▸ Exercise: Reproduce every line of the listing below with "word" replaced by "term" wherever it occurs, leaving all other text unchanged and omitting the pictures.

▸ Supplied material:
+---+

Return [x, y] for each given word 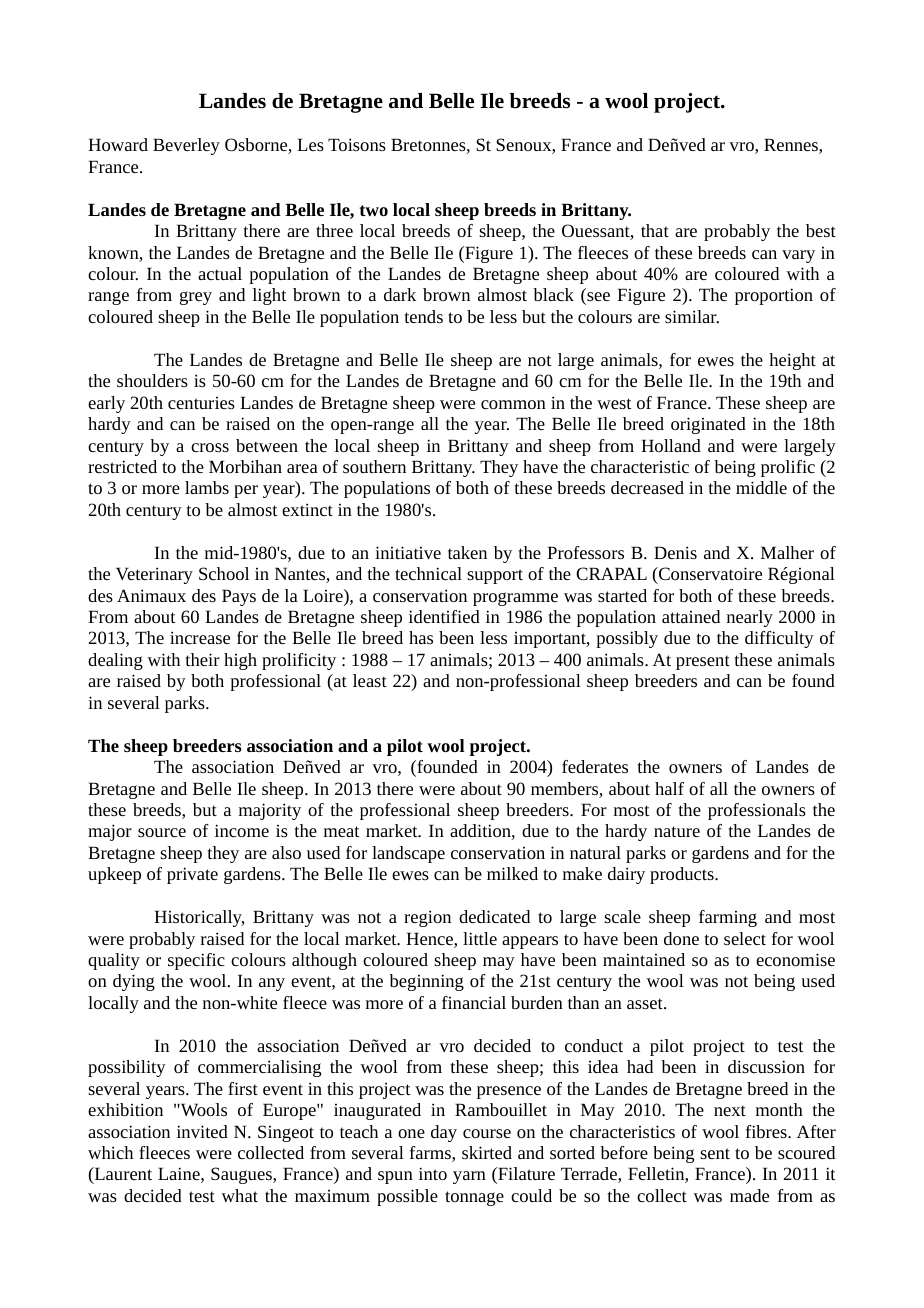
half [669, 788]
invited [202, 1131]
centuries [201, 403]
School [224, 573]
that [655, 230]
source [162, 832]
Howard [118, 144]
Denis [675, 552]
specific [196, 961]
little [480, 938]
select [745, 938]
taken [467, 552]
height [792, 361]
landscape [408, 854]
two [374, 210]
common [513, 404]
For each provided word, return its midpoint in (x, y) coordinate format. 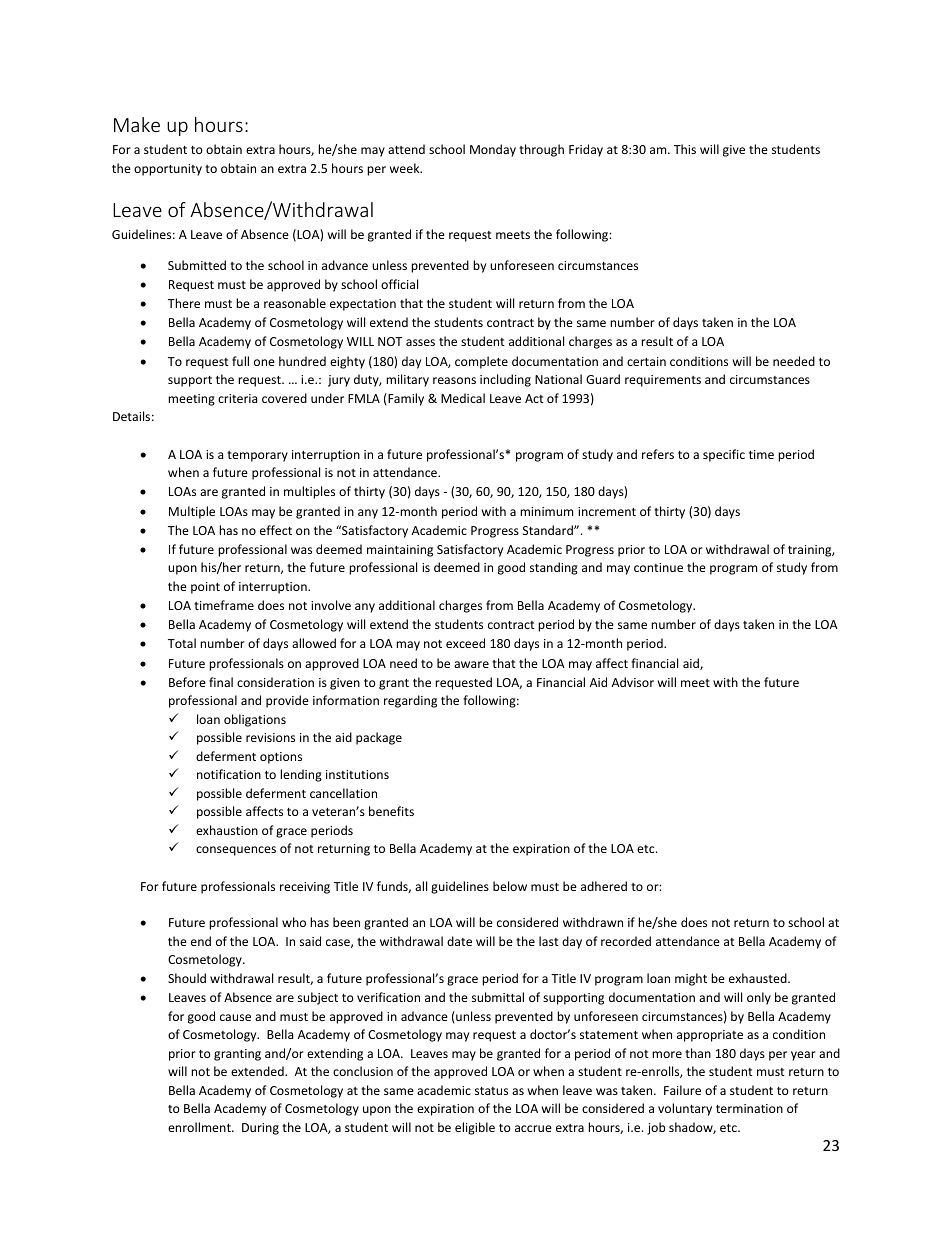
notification (229, 774)
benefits (391, 811)
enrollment (200, 1127)
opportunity (168, 170)
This (685, 149)
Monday (493, 150)
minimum (546, 511)
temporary (257, 456)
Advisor (633, 682)
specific (724, 455)
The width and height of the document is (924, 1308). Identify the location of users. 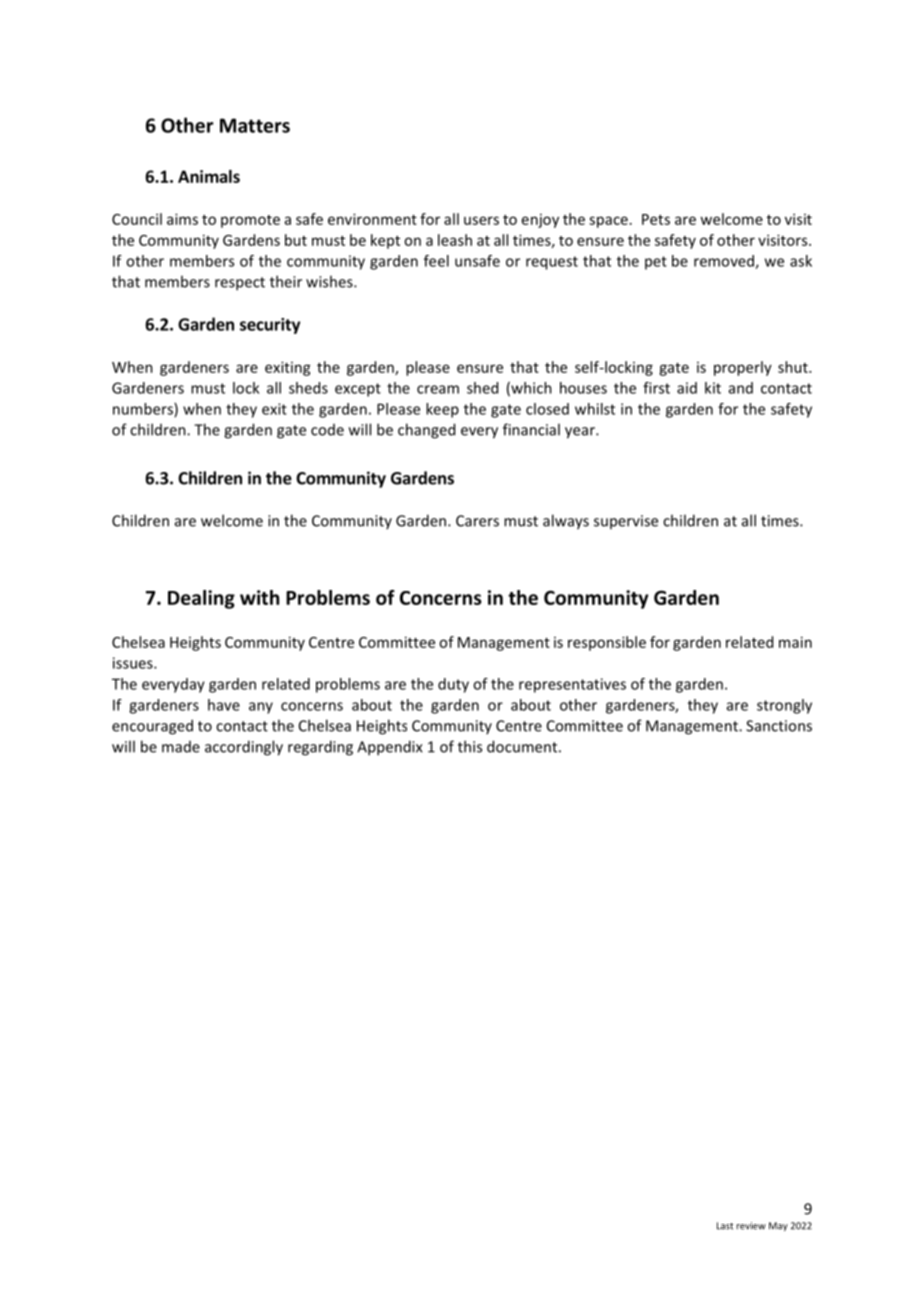
(481, 220).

+---+

▸ Full response:
Return [x, y] for each given term 
half [669, 788]
invited [202, 1131]
centuries [201, 403]
School [224, 573]
that [655, 230]
source [162, 832]
Howard [118, 144]
Denis [675, 552]
specific [196, 961]
little [480, 938]
select [745, 938]
taken [467, 552]
height [792, 361]
landscape [408, 854]
two [374, 210]
common [513, 404]
For each provided term, return its midpoint in (x, y) coordinate format. 
notification (229, 774)
benefits (391, 811)
enrollment (200, 1127)
opportunity (168, 170)
This (685, 149)
Monday (493, 150)
minimum (546, 511)
temporary (257, 456)
Advisor (633, 682)
specific (724, 455)
The width and height of the document is (924, 1308). Identify the location of users. 
(481, 220).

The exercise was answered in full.